The original idea for the architectural prototype in Tübingen was to include refugees already in the construction of sustainable and inclusive refugee housing during the crisis in 2015. Therefore, we extensively studied the potential of DIY rammed earth construction for the facade and co-created a rammed earth stone (50cm long, 15cm wide and 20cm high, 2 rammed layers) together with the manufacturer Claytec. This stone is dimensioned big enough to mimic the beauty of rammed earth wall construction and is light enough to be placed by two people. Like this we wanted to unlock the potential of participatory construction together with potential future tenants, who produce the stones on site and assemble the outer layer of the facades in between the floor slabs. The inner layer, a timber frame construction includes the insulation. The cantilevering floor slabs help to protect the rammed earth walls from rain water and erosion. Due to material requirements and fire regulations along the balcony access in the state of Baden-Wuerttemberg, we eventually changed from rammed earth to recycled bricks for the outer layer as we couldn’t risk a delay in the construction process due to extensive fire test procedures.

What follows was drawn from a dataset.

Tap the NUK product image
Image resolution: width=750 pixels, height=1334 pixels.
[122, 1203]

Based on these valuable learnings from the architectural prototype in Tübingen we strongly believe in the huge potential for the implementation of this circular and sustainably combined rammed earth construction method in the future.

How Citizens benefit

The Urban Shelf works as a platform for dialog and exchange with inhabitants, students, colleagues, builders and the authorities. Initially driven by ideas around urban mobility, The Urban Shelf was expanded with ideas about bottom-up strategies and self-building concepts through workshops in Brazil. During the refugee crisis in 2015 we proactively presented these ideas to the Municipality in Tübingen who invited us to participate in their innovative participatory municipal planning project for refugee housing program “Bauen für Geflüchtete” (see also attached PDF, page 72).

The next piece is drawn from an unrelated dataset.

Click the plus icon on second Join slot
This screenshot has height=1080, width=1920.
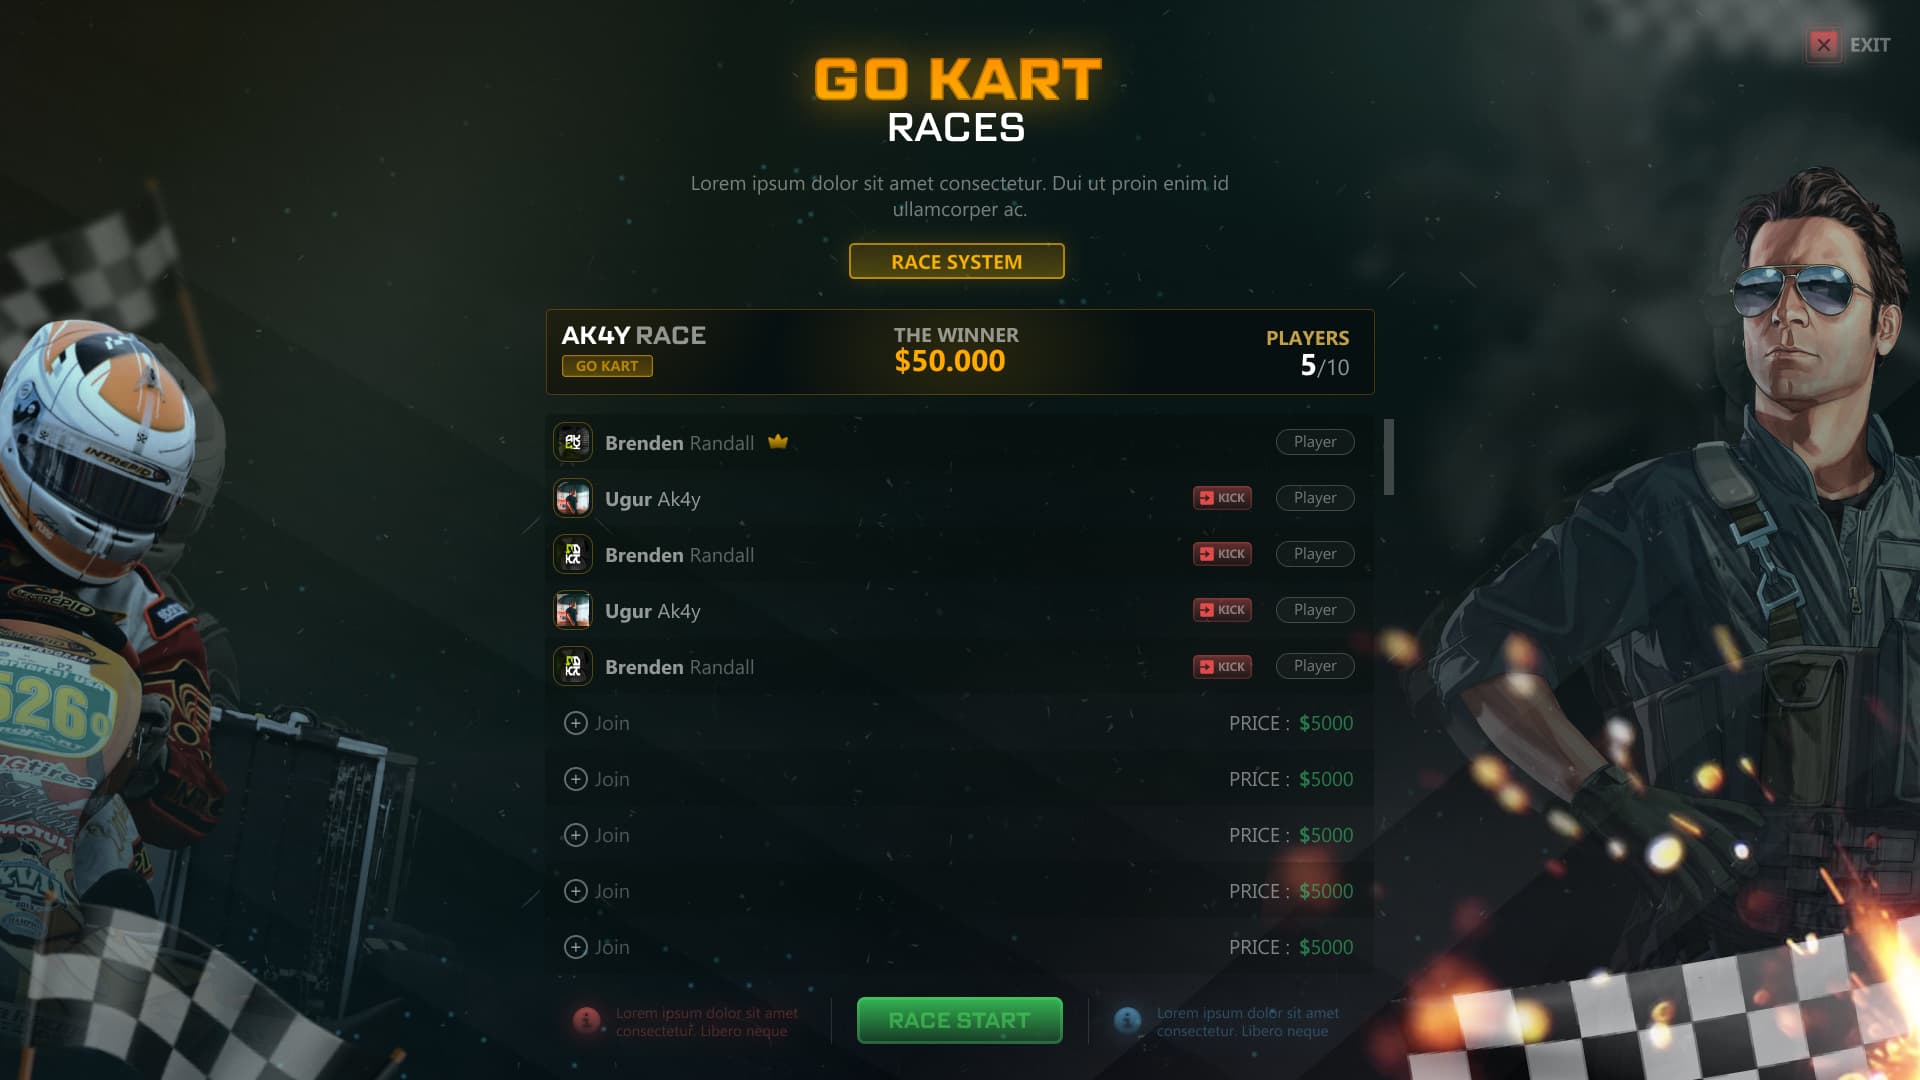click(576, 779)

The planning process was highly participatory, including presentations and workshops together with the public and the developer Kreisbau Tübingen, the planning authorities and the local partner architects Danner Yildiz Architekten. We organized round tables with the social service department, the employment agency and the builders to figure out a way how to integrate refugees in the building process, so that they can gain experiences in the local labour market through an internship, that eventually led to a job offer.

Innovative character

The design of The Urban Shelf is driven by future human scale mobility, with the potential to rethink neighbourhood designs more pandemic resilient, in a human scale and with more quality of life, offering communal spaces. Innovative spatial combinations of public paths, partially semi private balcony accesses and maisonette typologies result in a gradient of stacked spaces, from public to private, that foster community co-living as well as retreat. The prototype in Tübingen works similar, just in a smaller scale.

The adaptable design allows for multiple implementations in different contexts and is not limited to a singular local condition. It can also adapt over time to meet changing needs in the future, due to structural decoupling of the partition walls and vertical technical infrastructure. In Tübingen, the apartments on the lower floors can be combined or subdivided into smaller units, if needed in the future. The material for the infill units can be varied and intermixed from different sustainable or recycled materials to express both, individual identification and inclusion within The Urban Shelf.